Dynamic Myocardial Computed Tomography Perfusion: Back To The Future
Coronary heart disease has become a leading cause of adult death and results in significant cardiovascular morbidity (1) not only in Europe but worldwide (2). It affects an estimated 1.72% of the human population, resulting in 126 million patients globally (3) who, if not treated, will suffer serious health complications, with myocardial infarction and ischemic cardiomyopathy among them. Coronary Computed Tomography Angiography (CCTA) became an important imaging diagnostic tool in both acute and chronic coronary syndromes for excluding epicardial obstructive coronary artery disease (CAD) and triaging further functional ischemic testing or invasive workup. The latest European Society of Cardiology (ESC) guidelines (4) recommend initial non-invasive imaging (CCTA or ischemic functional testing) in all patients suspected of chronic coronary syndrome. The imaging modality to be used can be selected based on pre-test probability and availability of local expertise and modality capacity (4). CCTA is an excellent modality to exclude obstructive CAD in low and intermediate pre-test probability cases (5, 6). Nevertheless, CCTA can be challenging in high-risk patients with severe calcifications or high Agatston scores since it does not provide any information on myocardial blood flow.

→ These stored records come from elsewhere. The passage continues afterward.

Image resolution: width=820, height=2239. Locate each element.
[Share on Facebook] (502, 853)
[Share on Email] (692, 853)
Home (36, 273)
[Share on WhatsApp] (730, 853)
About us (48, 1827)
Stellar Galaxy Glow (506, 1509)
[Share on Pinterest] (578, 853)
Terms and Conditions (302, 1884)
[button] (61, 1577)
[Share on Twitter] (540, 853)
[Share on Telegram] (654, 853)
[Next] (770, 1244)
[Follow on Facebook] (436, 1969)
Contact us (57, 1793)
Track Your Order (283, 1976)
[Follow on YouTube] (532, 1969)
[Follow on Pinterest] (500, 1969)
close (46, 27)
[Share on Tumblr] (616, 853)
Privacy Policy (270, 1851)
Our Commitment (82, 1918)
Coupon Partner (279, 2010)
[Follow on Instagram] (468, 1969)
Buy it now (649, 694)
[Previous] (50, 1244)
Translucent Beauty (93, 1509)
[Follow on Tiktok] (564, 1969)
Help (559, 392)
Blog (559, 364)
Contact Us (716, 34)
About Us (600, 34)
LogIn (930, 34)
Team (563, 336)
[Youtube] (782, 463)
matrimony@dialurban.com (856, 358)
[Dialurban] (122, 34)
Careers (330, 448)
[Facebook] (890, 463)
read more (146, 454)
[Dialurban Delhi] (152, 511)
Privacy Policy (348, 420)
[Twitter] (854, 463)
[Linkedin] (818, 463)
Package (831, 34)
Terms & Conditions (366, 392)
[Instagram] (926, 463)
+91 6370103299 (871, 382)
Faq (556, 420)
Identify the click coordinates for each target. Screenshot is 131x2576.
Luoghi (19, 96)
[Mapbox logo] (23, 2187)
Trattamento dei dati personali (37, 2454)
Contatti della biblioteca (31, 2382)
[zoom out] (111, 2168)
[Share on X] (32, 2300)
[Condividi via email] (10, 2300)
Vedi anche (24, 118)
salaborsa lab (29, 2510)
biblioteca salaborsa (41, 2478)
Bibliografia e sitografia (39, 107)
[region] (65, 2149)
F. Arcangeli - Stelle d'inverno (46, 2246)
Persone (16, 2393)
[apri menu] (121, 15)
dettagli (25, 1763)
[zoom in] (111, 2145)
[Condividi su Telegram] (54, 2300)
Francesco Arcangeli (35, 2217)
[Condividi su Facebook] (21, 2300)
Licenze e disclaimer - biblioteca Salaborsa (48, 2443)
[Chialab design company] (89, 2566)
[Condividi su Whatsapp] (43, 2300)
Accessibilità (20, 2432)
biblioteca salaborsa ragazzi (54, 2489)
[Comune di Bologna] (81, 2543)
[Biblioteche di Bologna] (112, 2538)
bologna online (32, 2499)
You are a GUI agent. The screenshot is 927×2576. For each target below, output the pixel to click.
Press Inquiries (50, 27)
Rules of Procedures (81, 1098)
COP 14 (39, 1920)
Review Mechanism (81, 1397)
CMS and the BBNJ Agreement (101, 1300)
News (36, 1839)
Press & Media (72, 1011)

Moreover, in patients with coronary stents, beam hardening artifacts can hamper diagnostic assessment. These challenging scenarios decrease the specificity of CCTA and require additional ischemic functional testing or invasive workup with functional assessment (e.g., invasive fractional flow reserve, (FFR), and instantaneous wave-free ratio (iFR)). The method for determining stenosis severity, grading, and evaluation of CCTA is based mainly on SCCT 2021 Expert Consensus Document on Coronary Computed Tomographic Angiography (7).
On the other hand, several types of stress tests (exercise or pharmacological) may be used clinically to evaluate coronary heart disease. Their applicability varies with patient population, availability, diagnostic accuracy, and cost, starting from simple exercise ECG testing (which is slowly becoming obsolete) to catheter-based invasive coronary angiography. However, some non-invasive imaging modalities may be used to visualize myocardial blood flow changes during a pharmacologicallyinduced stress test. For this, different modalities used are echocardiography, magnetic resonance imaging (MRI), positron emission tomography (PET) CT, single-photon emission computerized tomography (SPECT), dual energy CT (DECT), and dynamic myocardial CT perfusion (CTP). Dynamic CTP is a relatively novel imaging technique that, may be an asset to CCTA examination, particularly in challenging patients as these mentioned above. CTP provides a functional assessment of the myocardial blood flow and, in combination with CCTA, a simultaneous assessment of coronary plaque stenoses (8, 9), resulting in the comprehensive evaluation of the whole heart.
This thesis describes several aspects necessary to understand the complexity of dynamic CTP of the heart, including acquisition, reconstruction, and post-processing methods, image quality, feasibility of dose reduction and diagnostic performance of dynamic CTP stress imaging.